9. Non-Disclosure of Confidential Information.
(a) Confidential Information. As used in this Agreement,
"Confidential Information" shall mean any and all information about ATS or
any members of the ATS Affiliated Group (including, without limitation, the
Business) or relating to the trade secrets of ATS or any members of the ATS
Affiliated Group (including, without limitation, the Business), in each case
disclosed to Manager or Principal or known by Manager or Principal as a
consequence of or through their relationship with the Business, if such
information is not publicly available (other than through a breach by Manager
or Principal of this Section 9) including, without limitation, all
information regarding the following: products, services, customer and lead
lists (including, without limitation, names, addresses and telephone
numbers), purchasing criteria and habits of clients and prospective clients,
business plans, methods and procedures, accounting data, contract forms,
commission structures, business and financial models, files and accounting
and financial data of ATS or any member of the ATS Affiliated Group.

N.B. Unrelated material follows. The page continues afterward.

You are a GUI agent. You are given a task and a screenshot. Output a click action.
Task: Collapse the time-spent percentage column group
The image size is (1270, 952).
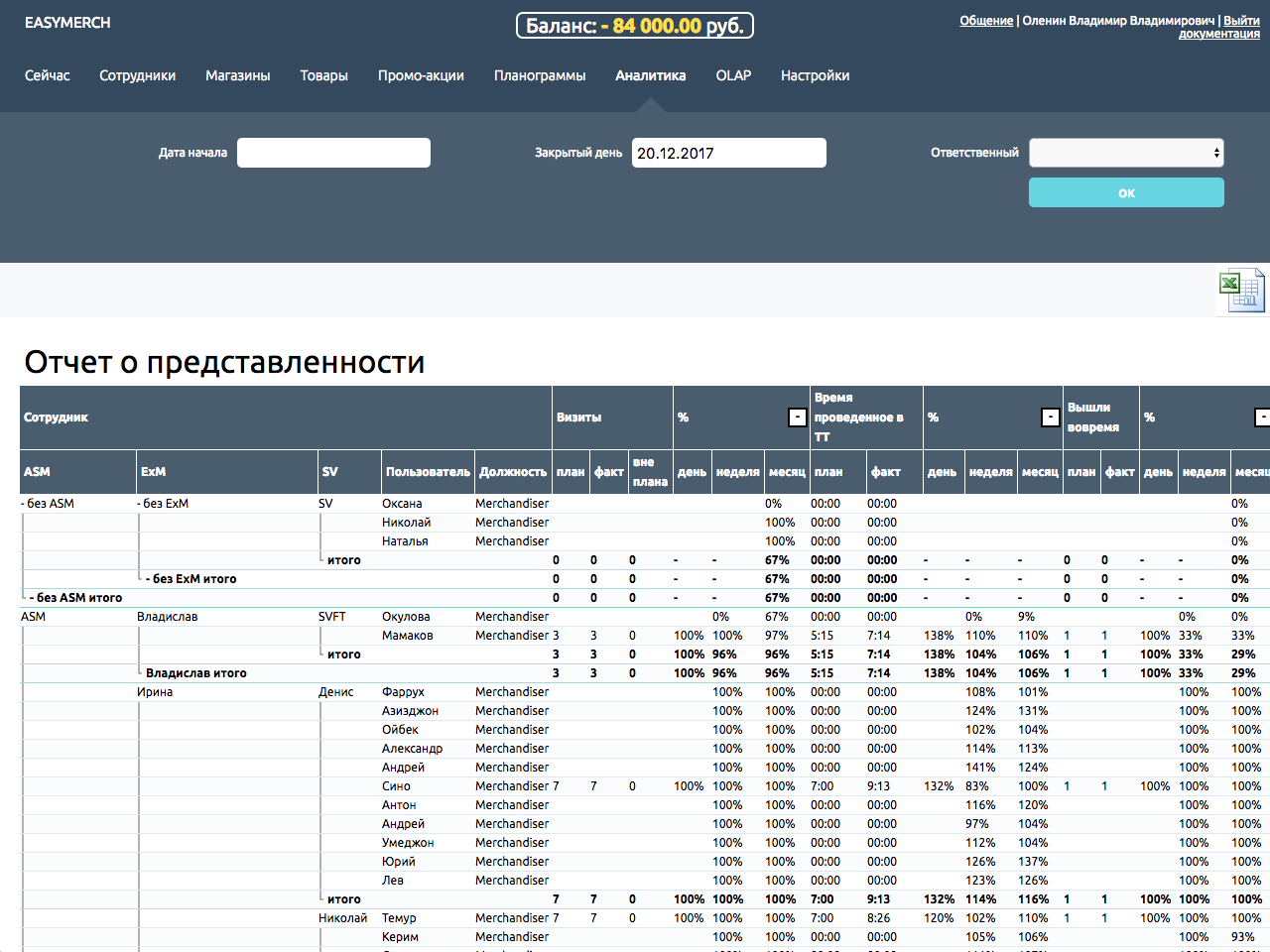click(1050, 417)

(b) Non-Disclosure. Except to the extent (i) authorized by the
express prior consent of the Board of Directors of ATS, (ii) required by law
or any legal process, or (iii) reasonably believed by Manager to be desirable
13
and appropriate in performing its duties under this Agreement, neither
Manager nor Principal will, directly or indirectly, at any time during the
Management Term, or at any time subsequent to the termination of the
Management Term, use or exploit, disseminate, disclose, or divulge to any
person, firm, corporation, association or other business entity, any
Confidential Information. In the event of a breach or threatened breach by
Manager or Principal of this Section 9, ATS shall be entitled to injunctive
relief as well as other applicable remedies at law or in equity available to
ATS against Manager, Principal or others. Without limiting the generality of
the foregoing, Manager and Principal acknowledge and agree that all of the
Confidential Information is a trade secret under the Uniform Trade Secrets
Act of the State of California and derives independent economic value, actual
or potential, from not being generally known to the public or other persons
or entities which can obtain economic value from its disclosure or use and is
the subject of efforts that are reasonable under the circumstances to
maintain its secrecy, the applicable provisions of this Agreement being an
example of such efforts.
(c) Property of the Business. All computer software, business
cards, telephone lists, customer lists, prospective customer lists, price
lists, contract forms, catalogs, the Business books, records, files and know-
how acquired while Manager or Principal is affiliated with the Business are
acknowledged to be the property of the Business and shall not be duplicated,
removed (except temporarily in the ordinary course of business) from the
Business' possession or premises or made use of other than in pursuit of the
Business' business or as may otherwise be required by law or any legal
process, or as is necessary in connection with any adversarial proceeding
against the Business and, upon termination of the Management Term for any
reason, Manager and Principal shall deliver to the Business, without further
demands, all copies thereof which are then in its or his possession or under
its or his control.
10. Intellectual Property. Manager and Principal agree to and hereby
do assign to the Company all of their respective rights, title and interest
in or to any and all intellectual property, trade secrets, proprietary
products, services and techniques, ideas, concepts, know-how, techniques,
processes, methods, inventions, discoveries, development, innovations and
improvements whether patentable or not, that: (i) are reasonably related to
the business of the ATS Affiliated Group; (ii) involve research or
development of the ATS Affiliated Group (whether actual or demonstrably
anticipated); or (iii) incorporate any of the Confidential Information
(collectively, "Intellectual Property") conceived or made in whole or in part
by any of them during the Management Term, whether alone or with others, and
whether or not conceived or made during regular work hours or utilizing the
resources of the Business or at the suggestion of any person on behalf of the
ATS Affiliated Group. Manager and Principal jointly and severally agree to
provide all assistance reasonably requested by the Company in the
preservation, establishment and/or enforcement of the Company's interests in
the Intellectual Property.
11. Non-Disparagement. During the Management Term and for a period of
five (5) years after termination thereof, neither Manager, Principal, nor any
person or entity controlled by, employed by, acting on behalf of or acting
14
with the approval of Manager or Principal shall disparage or defame or make
any negative statements regarding the ATS Affiliated Group, current or former
officers, directors, shareholders, partners, members or agents, in
communications with any other person or entity.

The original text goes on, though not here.